State of the art is defined as "the current stage of development of a practical or technological subject; frequently implying the use of the latest techniques in a product or activity." This does not require a design to be perfect. The Supreme Court of Canada recognized that there is an inevitable gap between the current state of engineering knowledge and omniscience. The fact that an unseen risk is later made visible with the benefit of hindsight does not render a design faulty or improper. An industry standard, however, will not necessarily meet the state of the art. Citing Vancouver's leaky condo epidemic as an example, the Supreme Court of Canada recognized that the industry standard may be affected by contractors and designers cutting corners to save costs.
The facts of the CNR case can be stated simply. In the early 1990s, CNR commissioned the design of the largest customized tunnel boring machine of its kind in the world to facilitate the building of an underwater railway tunnel between Ontario and Michigan. In designing the machine, CNR engineers anticipated that it would have to withstand 6,000 metric tonnes of pressure from the weight of soil and water above it. The machine was designed to accommodate those pressures according to the "state of the art" at the time. Nevertheless, the machine failed when dirt entered its internal chambers. CNR lost more than $20 million as a result of repair costs and project delays. CNR claimed its losses under its all-risks insurance policy but was denied coverage on the basis of the faulty design exclusion.

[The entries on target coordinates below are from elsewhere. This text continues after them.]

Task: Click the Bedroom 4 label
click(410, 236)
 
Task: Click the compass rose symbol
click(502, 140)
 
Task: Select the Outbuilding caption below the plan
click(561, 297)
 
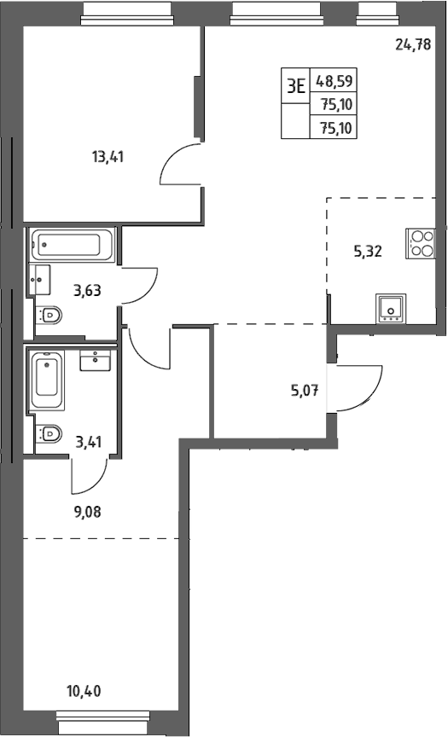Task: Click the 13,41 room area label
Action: pos(108,156)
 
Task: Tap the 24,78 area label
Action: pos(413,45)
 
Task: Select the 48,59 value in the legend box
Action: pos(335,81)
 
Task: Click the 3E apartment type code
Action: pos(296,86)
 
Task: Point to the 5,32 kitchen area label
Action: pos(368,252)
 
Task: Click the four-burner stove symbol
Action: pos(420,243)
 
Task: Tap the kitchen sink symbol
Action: pos(391,308)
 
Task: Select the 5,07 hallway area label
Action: pos(305,390)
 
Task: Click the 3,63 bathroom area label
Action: pos(87,291)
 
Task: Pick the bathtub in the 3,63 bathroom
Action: pos(73,245)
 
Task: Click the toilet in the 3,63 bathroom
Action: pos(49,315)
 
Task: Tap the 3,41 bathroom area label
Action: pos(89,442)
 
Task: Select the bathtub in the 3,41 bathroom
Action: pos(48,380)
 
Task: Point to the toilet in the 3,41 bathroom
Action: pos(49,433)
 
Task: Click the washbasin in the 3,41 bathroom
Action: pos(95,360)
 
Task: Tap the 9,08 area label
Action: pos(87,512)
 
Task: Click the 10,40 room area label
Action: pos(84,691)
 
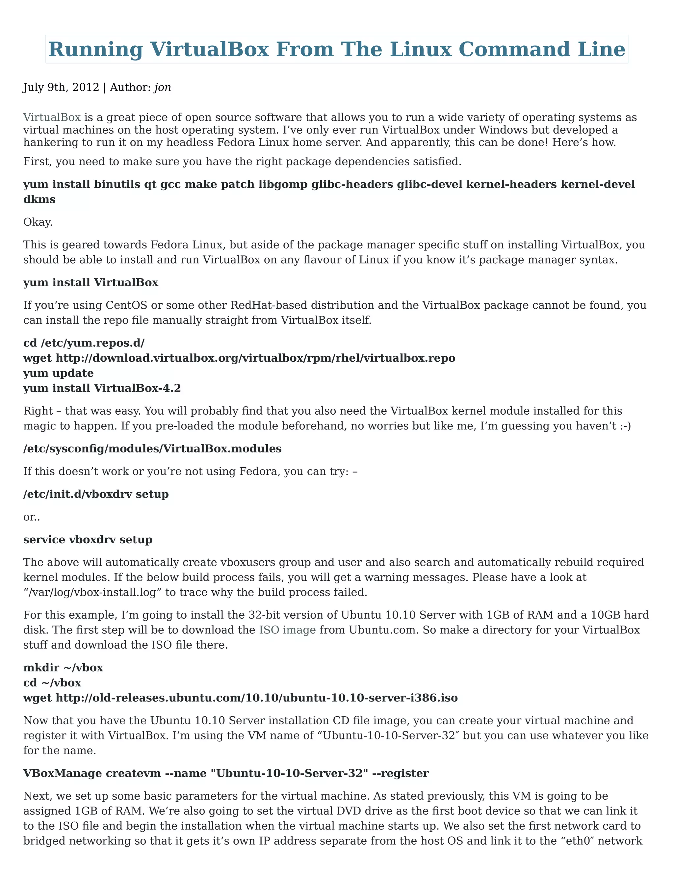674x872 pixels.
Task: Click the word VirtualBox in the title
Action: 209,49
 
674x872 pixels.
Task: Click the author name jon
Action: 163,88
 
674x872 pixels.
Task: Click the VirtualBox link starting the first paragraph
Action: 52,117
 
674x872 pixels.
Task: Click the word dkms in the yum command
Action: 39,199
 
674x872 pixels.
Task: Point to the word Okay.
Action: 38,222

The Supreme Court of Canada found that CNR's losses were not caused by faulty or improper design. The tunnel boring machine had been designed to state of the art specifications at the time. The failure to address a risk that only became known with the benefit of hindsight did not render the design faulty. The damages caused by the design failure were, therefore, properly covered by the insurance policy.
The CNR decision affects all policy holders who suffer a loss which the insurer attributes to a failed design. In such cases, the insurer will invariably deny coverage on the basis of the faulty design exclusion. The law is now clear that a design will not be considered faulty simply because it failed to work for its intended purpose or because it failed to withstand all foreseeable risks. A design will only be considered faulty if it did not meet the standard set by the state of the art at the time.
Policy holders should be aware that many all-risk property policies contain an exception to the faulty design exclusion, called the "resultant damage" or "ensuing loss" exception. Under the exception, even if an insurer is able to establish that a design is faulty, coverage may still be available for losses to insured property that can be characterized as separate and distinct from the "thing" that was faultily designed.
The scope of coverage available under any policy is determined by the specific language in the contract, as negotiated between you and your insurance company. Not all policies are written in the same manner. Although court decisions, such as CNR, are helpful in interpreting the limits of similarly worded policy provisions, coverage under each policy should be considered on a case-by-case basis. In addition, policy holders should keep in mind that future insurance contracts may be adjusted in reaction to court decisions, such as CNR, or to any other changes in the law as they occur.
The content of this article is intended to provide a general guide to the subject matter. Specialist advice should be sought about your specific circumstances.